**EXERCISE AIM:** Using the records below, give the number of lines where the string "Task" shows up. Add nothing to it.

**Records excerpted from a collection:**
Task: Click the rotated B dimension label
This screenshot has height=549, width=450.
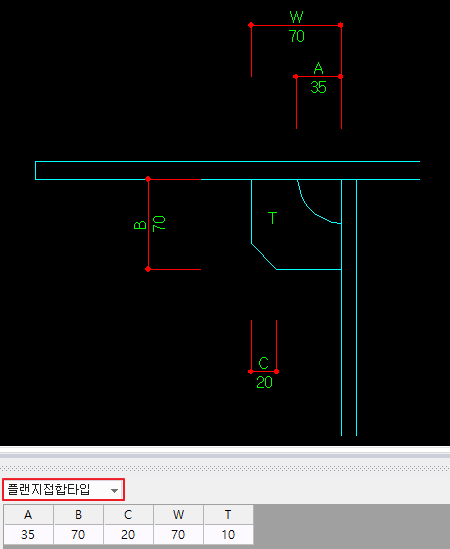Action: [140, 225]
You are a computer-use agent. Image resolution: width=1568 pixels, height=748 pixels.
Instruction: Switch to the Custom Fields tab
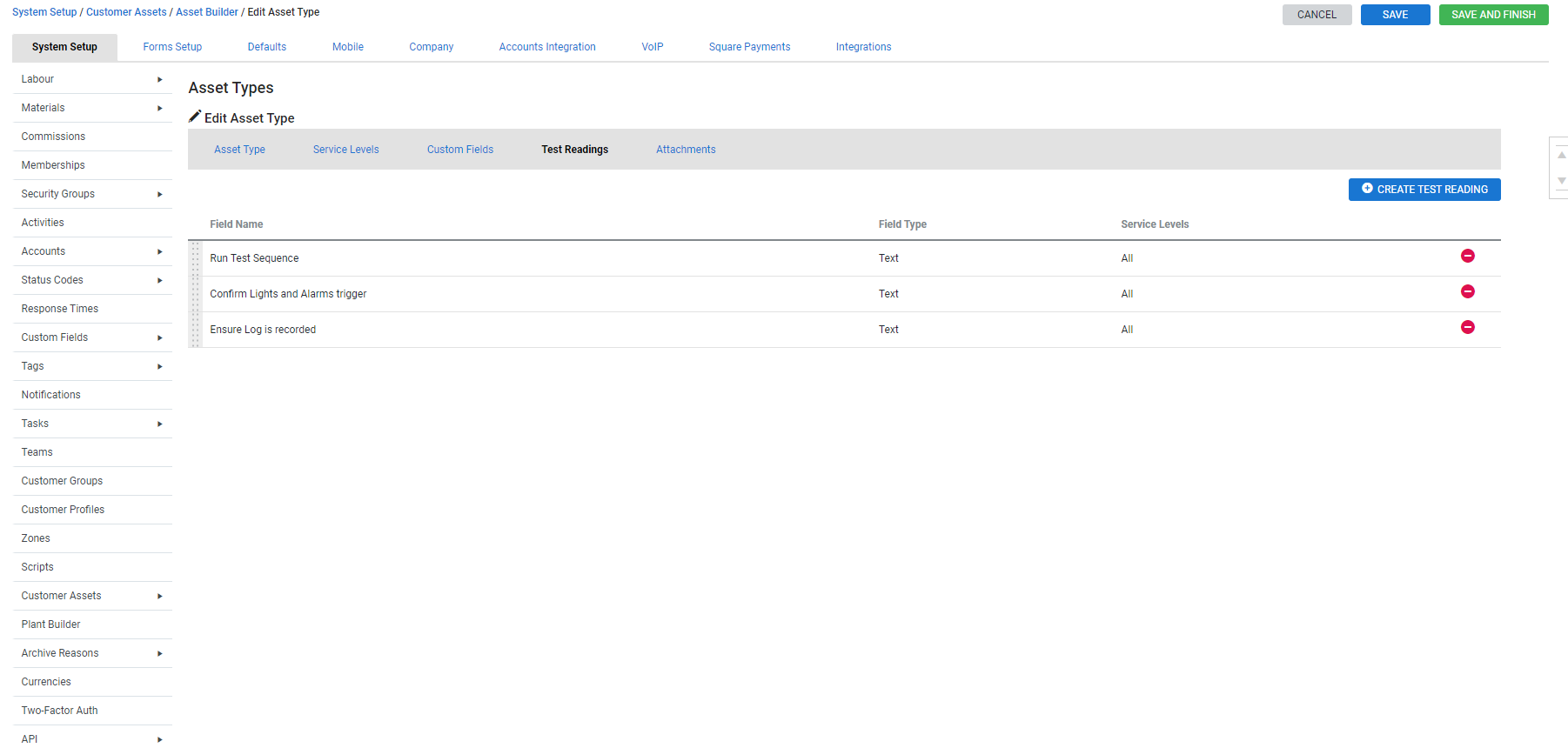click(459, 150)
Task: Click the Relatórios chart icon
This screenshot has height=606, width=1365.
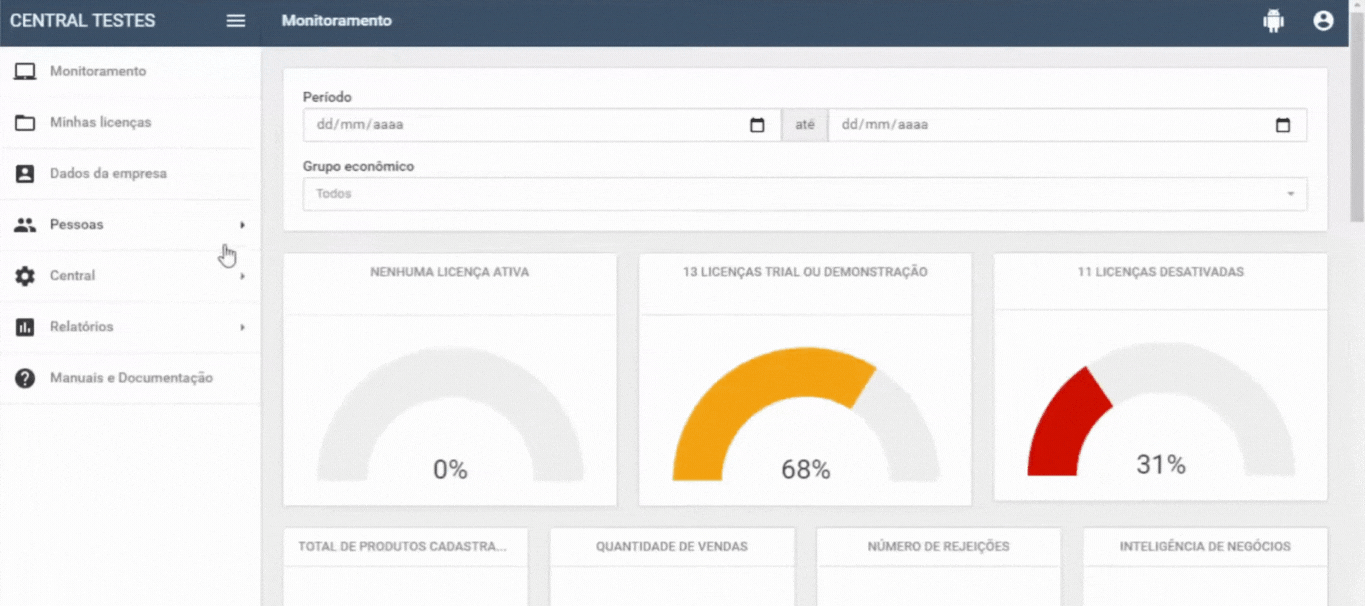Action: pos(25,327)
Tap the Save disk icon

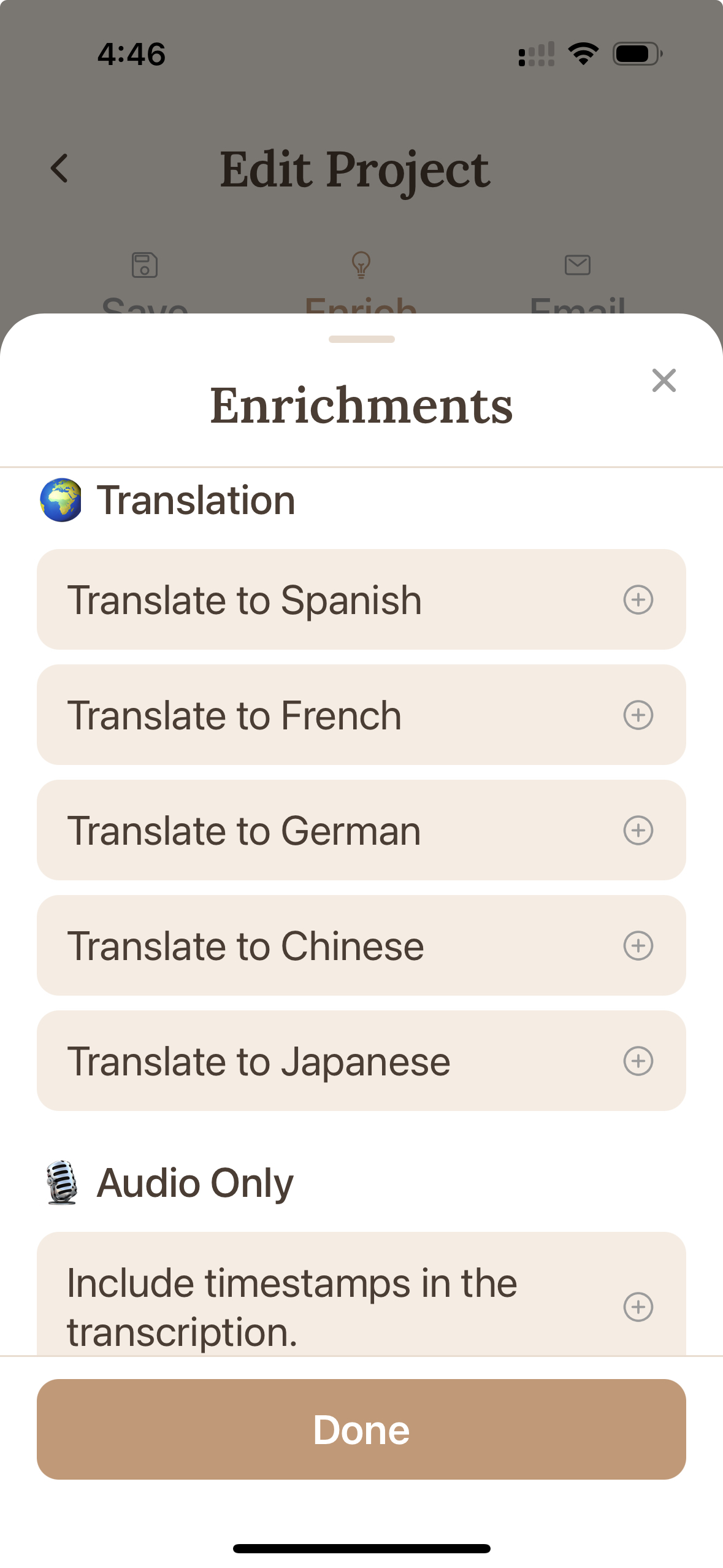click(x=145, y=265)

**SOLUTION FOR THIS PROBLEM:** 2